Reading the bible as a story-book and not some mandatory 10-minute devo has changed my perspectives on the significance of a lot of the stories, and given me the opportunity to derive new implications with excitement from these stories. Soaking them up as I would a Harry Potter book or a good chick-flick is regrettably something I have never done before. But thank God for my imagination, and for spurring my imagination to new heights. I’ve found that you can obtain substantially different outlooks just from placing yourself in these stories as the different characters—for example in this Acts 3 story I’ve imagined myself as the beggar, stretching my legs for the VERY first time, jumping for the very first time feeling how it feels to be momentarily suspended in air, and feeling uncontrollable excitement that causes my entire body to tremble. How it must’ve felt to come to the realization that I would never again be forced to sit and beg, but instead work for what I earn; to feel the satisfying feeling of a full days’ work.

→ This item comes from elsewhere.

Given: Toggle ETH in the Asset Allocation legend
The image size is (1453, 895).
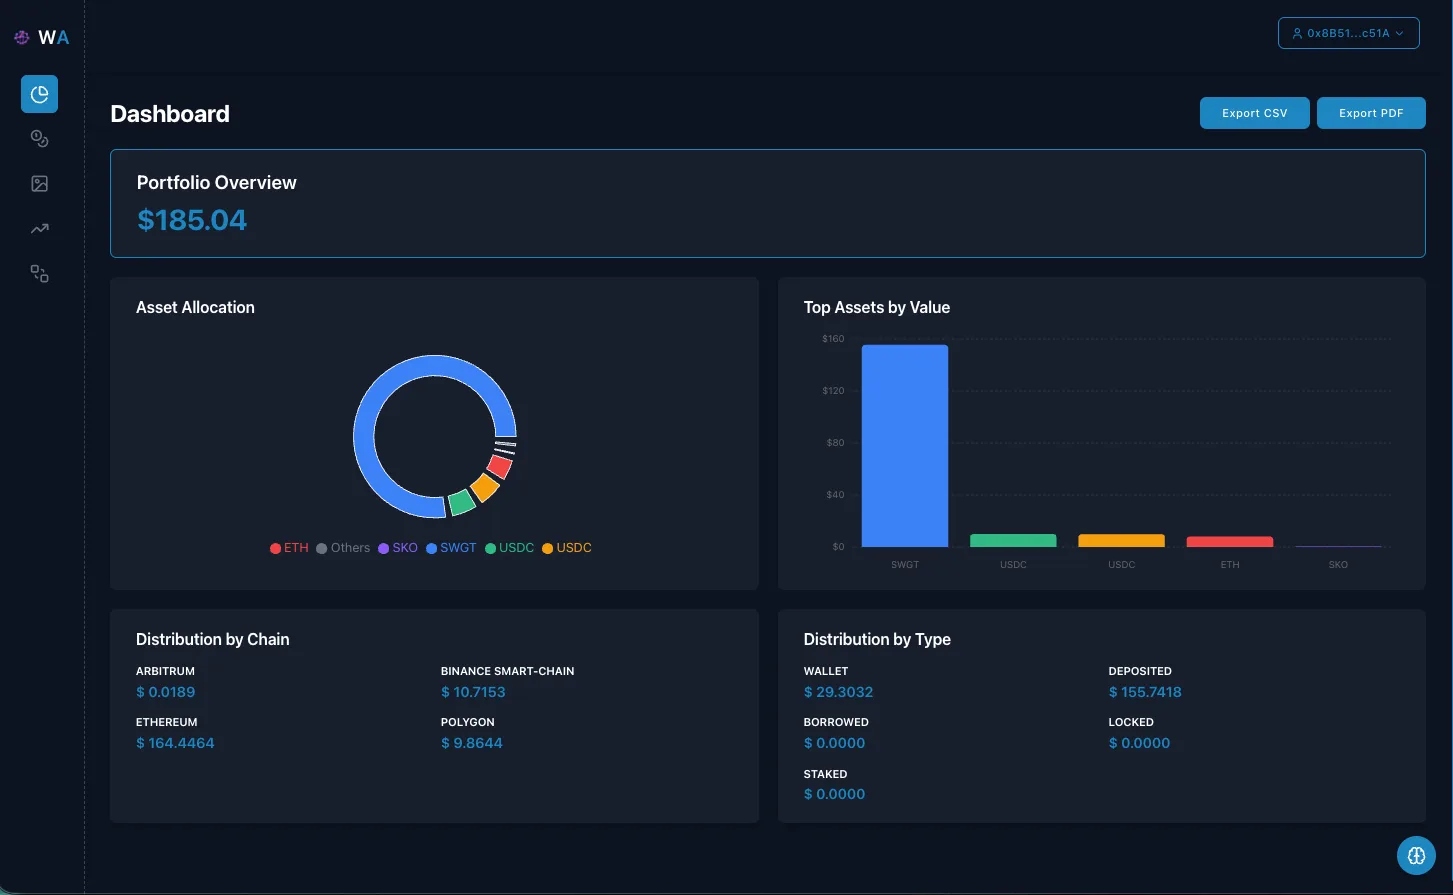Looking at the screenshot, I should tap(289, 547).
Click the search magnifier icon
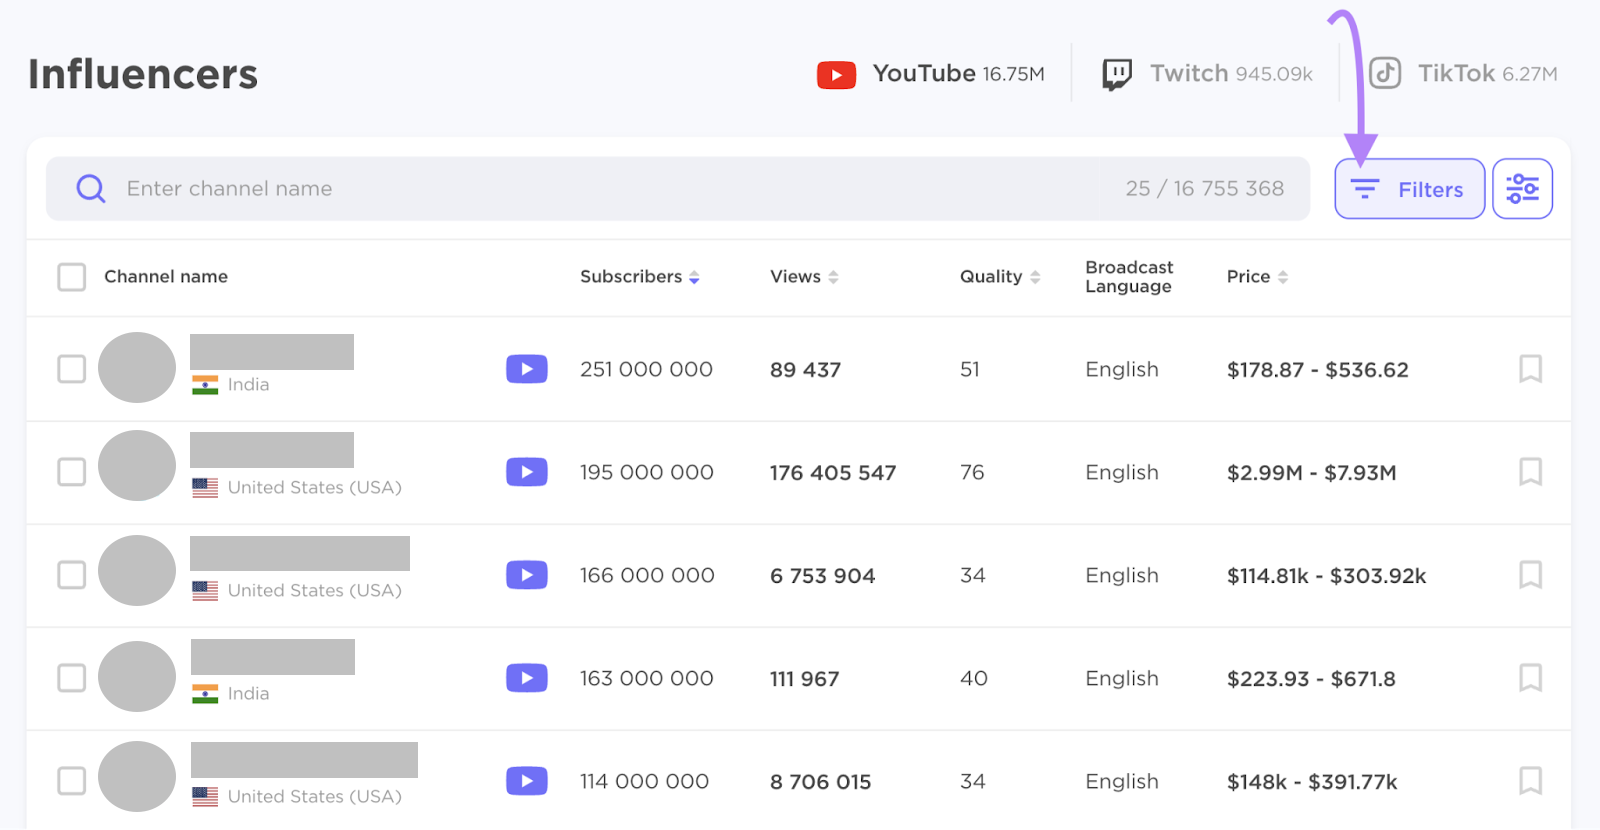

I then placed myself in the shoes of his wife. She may or may not have existed, the bible doesn’t say, but if she did exist she wasn’t present at the healing. No she was at home cleaning up the small house, tears in her eyes as she lamented at the frustration of having a crippled husband that she both loved and resented. Her knees calloused from all the time spent in bended-knee prayer. Hearing a distant shout and recognizing the voice as her husbands’ but automatically chastising herself for thinking such thoughts, for she’d never really allowed herself to hope before. Gritting her teeth in anger at the thought that God never listened to any of her prayers and blocking out the sound that reminded her so much of her husbands’ voice. Then how startled she must have been as the door flew open and her husband was standing there praising Jesus. How she must have been scared for her life because this couldn’t possibly be her husband! The string of questions that must’ve flown into her head but how the lines connecting her mind to her tongue must have been prohibited. Standing there stammering, a million emotions flooding her, and almost fainting. Her husband running to her to catch her, and for the first time having her husband hold her instead of her holding her husband. How good his strength must have felt to her and how bold her praises to God would have been that night.
I then imagine how it would have been to be in the crowd….the bible mentions the crowd “when all the people saw him walking and praising God, they recognized him as the same man who used to sit begging at the temple gate….and they were filled with wonder and amazement at what had happened to him.” Here in India you come to recognize beggars because they usually station themselves at the same spots daily. So to be one of ‘the people’ that Acts mentions would alone be such an amazing encounter! How much joy I would have to see any of these crippled beggars get up and walk and praise Jesus. I think just witnessing it would forever change my life. When you witness such joy, it’s hard to not be filled with so much joy yourself. So I can only imagine the joy this beggar had, and how contagious it must have been to all the onlookers.
These are only 3 perspectives into this story, and this is only one of several stories of the bible. It’s simply amazing how the worth of these stories alter based on the outlook that you take! You can derive so much more value from these stories if you employ your imagination just a little bit more! Infact I would encourage you to do so!